Hey there, time traveller!
This article was published 23/06/2011 (4175 days ago), so information in it may no longer be current.

The death of civilians in a war zone, such as Libya is today, is always sad. It is also unavoidable, even with the best intentions to confine combat to the combatants. Just as the finest city planners can’t control the carnage that can happen in traffic accidents at what we like to think are controlled intersections, military strategists can not always control the path that a misguided missile or bomb might take. Accidents, by definition, just happen, and the most we can hope for is to reduce their frequency.

Such an accident may or may not have happened in Libya this week. The government of Libyan leader Moammar Gadhafi claims that 15 civilians were killed in an air strike by NATO warplanes. Although that has not been confirmed by the coalition, it is not beyond the realm of possibility, even taking into account the truth that Col. Gadhafi can produce any number of bodies of any age, sex or size to suit his purpose of the moment.

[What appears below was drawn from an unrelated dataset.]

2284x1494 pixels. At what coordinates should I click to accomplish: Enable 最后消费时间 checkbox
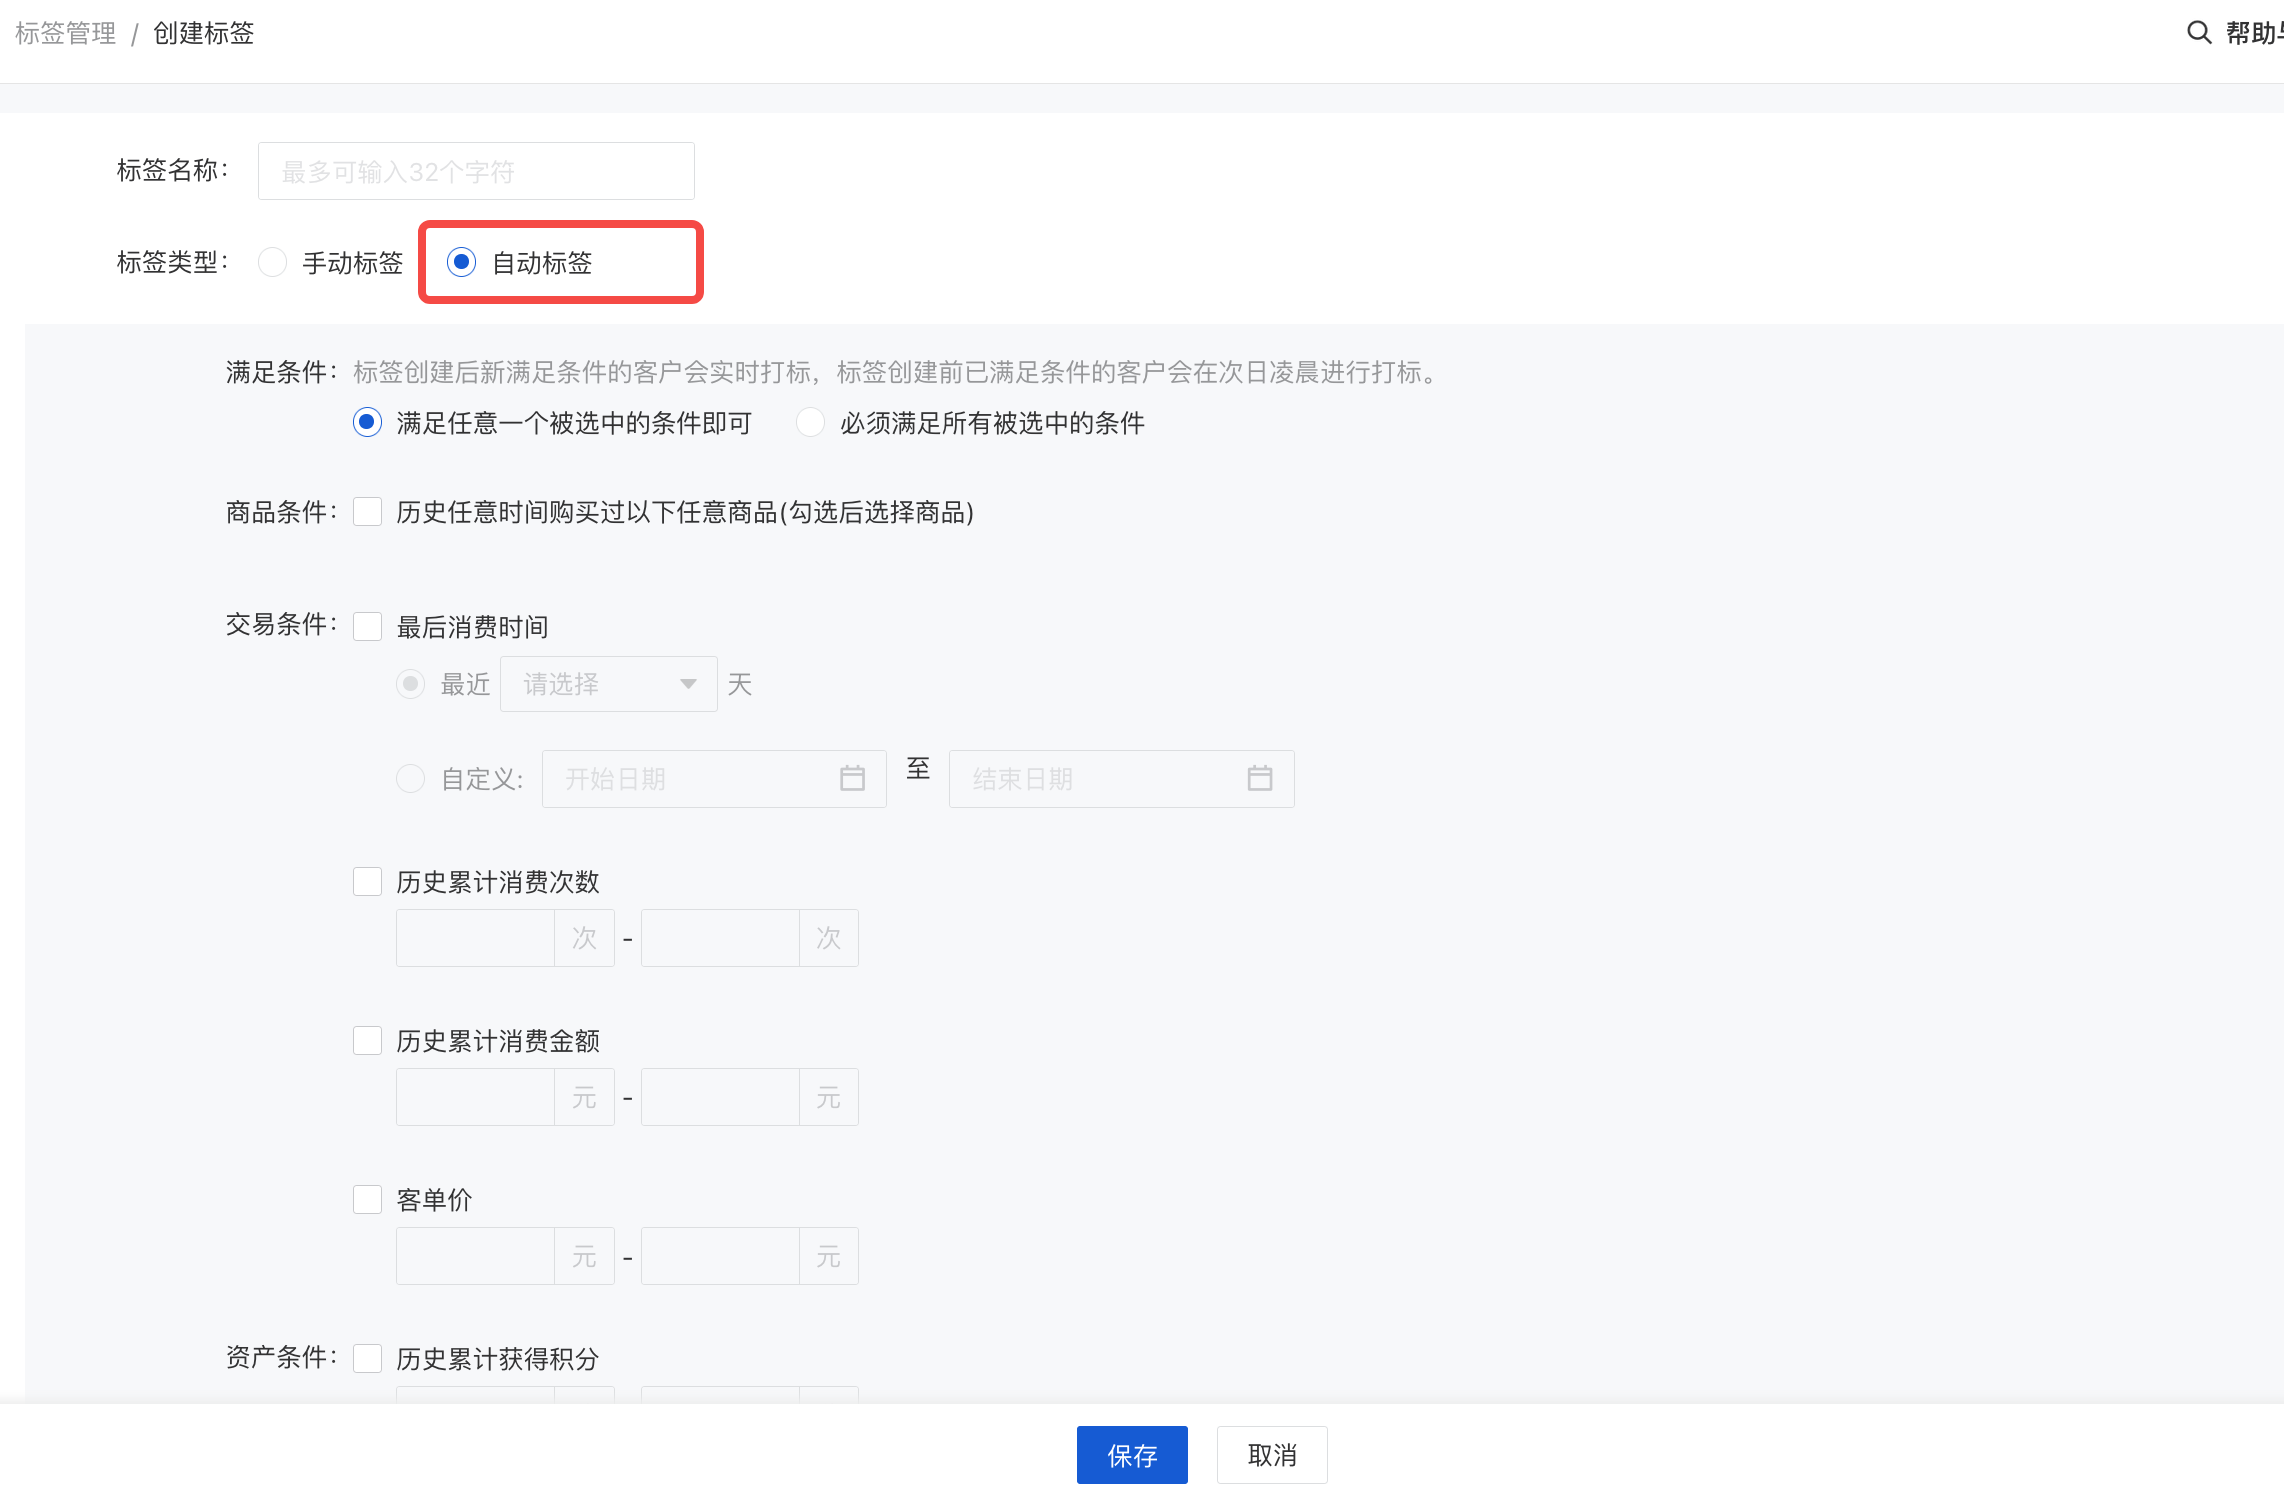coord(367,627)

That there has been a civilian death toll resulting from the NATO involvement in Libya is not in dispute. Col. Gadhafi’s claim, however, has exacerbated anxieties that already existed within the NATO alliance that the United Nations authorized a no-fly zone over Libya to protect that country’s citizens from the atrocities committed by its megalomaniacal leader.

Faltering members of the alliance are using this as justification for their apparently imminent withdrawal. Even some Canadians, who have a huge military investment in the Libyan operation, are now expressing doubts.

Ending the operation, however, is not a useful option. It would simply mean that civilians who died have died in vain, as Col. Gadhafi resumes his dictatorship and exacts his revenge upon the rebels. Civilian casualties in Libya are martyrs, not victims. It is a Canadian responsibility to stay the course and to ensure that they were not martyred for no purpose.